Wednesday 4 November 2015

Booze blues

For the past eighteen months or so, I have begun to be overcome by the sneaking suspicion that I drink too much alcohol.

I wouldn't call myself an alcoholic, not just because the term terrifies me with its severity, but also because it's not affecting me to an extent that seems to warrant it.  I can happily go through a day at work without a drink and on some evenings, when I am otherwise occupied, I might not even think about it.  I never drink on mornings - except once, but that was because I'd spent a night being refused sex in the Most Terrifying House in England, which was home to a Whomping Willow and was almost certainly rented by Slenderman, and I was then forced to have a single glass of Shiraz to steady my nerves.

But I do drink most weeknights and it occasionally leaves me feeling a little more than grotty when I get up for work the next morning.  On weekends I go a bit more hardcore, and while it's somehow acceptable on weekends I do inevitably feel like a heap of decaying shit for the better part of the following day, until I perk up in the evening and the whole sorry thing begins again.  As of now, it's nearly eight pm and I'm only on the second G&T of the evening, which isn't so bad, but I am alone and I'm not really enjoying it.  It's not an issue that is significantly affecting the quality of my life, such as it is, but on many of these long, lonely nights I don't even particularly want to drink, and I regret it even while I do it.  But nevertheless, here we are again, with glass in hand and growing sense of sorrow.  Essentially, I do want to stop, but am so far epically failing to do so.

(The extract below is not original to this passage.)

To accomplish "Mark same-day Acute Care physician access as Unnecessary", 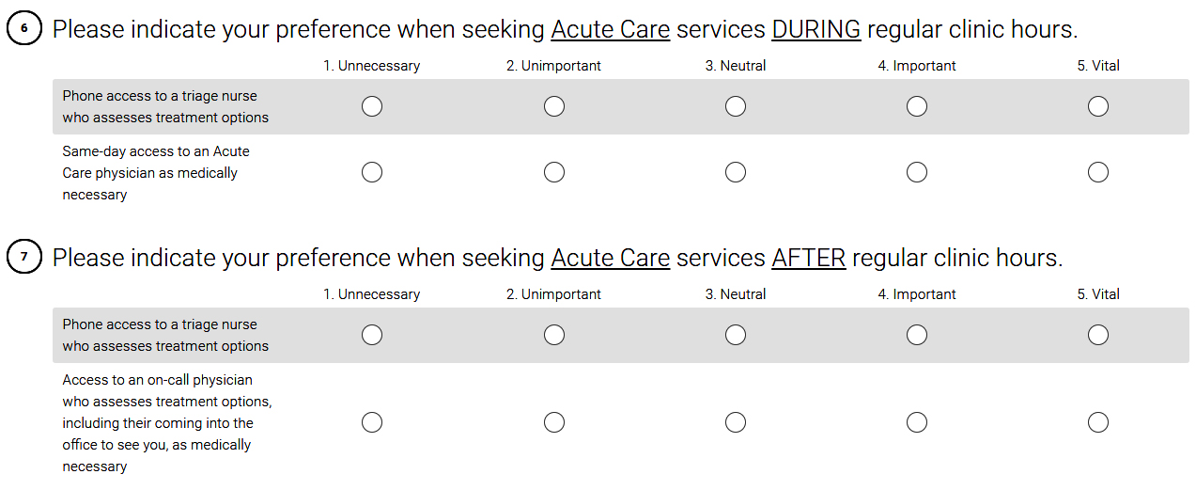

I once brought this up with an ex-doctor-friend of mine.  Ex-friend that is, not ex-doctor, because we slept together one night and it was an incredibly disappointing experience for all parties and next morning it was so excruciatingly awkward that it was easier to never speak again.  I blame the fact that it was unsatisfying and sad.  But I brought the issue up one day, under that unconvincing guise of 'my friend wants to know this...' and my sub-par lover likened it to self-harm.  As in, drinking oneself to oblivion has similarities to cutting oneself.  I can't agree definitively with this comparison simply because I can't speak for the mindset behind self-harm.  I have only done it once and, like Marmite or The Mighty Boosh, it was not for me.  But the alignment doesn't strike me as inaccurate.

I am well-aware that I use alcohol as a coping mechanism.  I know that sometimes I drink because I'm bored, or lonely, or I know that in a few hours time I'm going to have to do something that's going to make me inconsolably anxious and I want to relax.  And it's all very well knowing this, but it's of little use when I so consistently fail to find a viable alternative.  I did wonder if it might be something worth bringing up at the doctor's next week, but it is only the first appointment and I don't want to overwhelm poor Watson with my tales of woe.

Watson: So what's the problem?

Cecil: I have anxiety.  And depression.  I think I might have a borderline alcohol problem.  Also skin cancer.

Watson: I see.

Cecil: I'd like you to check for all the cancers, actually.

Watson: (sighs) We have told you before, Mr Cavender.  One problem at a time.

Cecil: For every cancer?  I'll be coming back for years.

Watson: I'm sure you will, yes.

But the appointment is not imminent and I've no idea if I'll even have the courage to mention it.  My medical record is ridiculous enough without potential alcoholic being added to the tome, and I fear they'll think I'm imagining it like every other case of Incoming Death I've arrived with.

So by the time of finishing this I'm on my fourth G&T and frankly, I don't think anything's going to change before the fifth.


I didn't see him, but then I suppose if I had, I wouldn't be here.